In an effort to stem deaths and serious injuries caused by motorcycle accidents, Marine Corps Safety Division officials are now developing the Riders Essential Skills Training — or REST — course. Officials have the admirable, if not unrealistic, goal of attaining "mishap-free riding."

Accidents remain a mainstay of monthly safety reports, even after the Corps overhauled training several years ago that requires mandatory courses throughout the military career of a Marine motorcycle rider.

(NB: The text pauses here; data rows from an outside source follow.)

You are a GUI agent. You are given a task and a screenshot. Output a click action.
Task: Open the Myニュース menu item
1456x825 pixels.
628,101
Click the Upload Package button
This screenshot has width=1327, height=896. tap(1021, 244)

Despite a dramatic decrease in motorcycle fatalities since a high of 25 in 2008, accidents and death remain a persistent problem with one Marine already killed just 20 days into fiscal 2015, according to statistics published by the Naval Safety Center.

Still under development, REST will work to combat preventable motorcycle accidents that are the result of rider error.

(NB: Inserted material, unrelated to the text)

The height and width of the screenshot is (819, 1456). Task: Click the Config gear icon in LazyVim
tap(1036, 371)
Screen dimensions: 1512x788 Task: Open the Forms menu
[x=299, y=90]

Primary lessons will cover:

■ Tire contact and traction.

■ Cornering.

■ Braking.

■ Hazard avoidance.

■ Personal Protective Equipment.

"If a rider is proficient in even the most basic skills, such as braking effectively and negotiating a curve properly, the chance of an accident is decreased exponentially," a Marine news release about the course states. "Many beginning riders drastically underestimate the capabilities and limitation of a motorcycle, and consequently pay the price for that negligence."

It's not immediately clear how the new course will fit with current motorcycle safety course requirements, including whether it will be mandatory or optional and whether it will complement or replace current training.

To develop the new course, the Marine Corps' Safety Division gathered leaders from Marine Corps Installations Command; Marine Corps Installations West; Marine Corps Air Ground Combat Center Twentynine Palms, California; MCI East, Hawaii; and Marine Corps Base Quantico, Virginia.

Potential course layouts and exercises that will emphasize the mastery of "proper braking and cornering techniques at realistic speeds" are still being developed.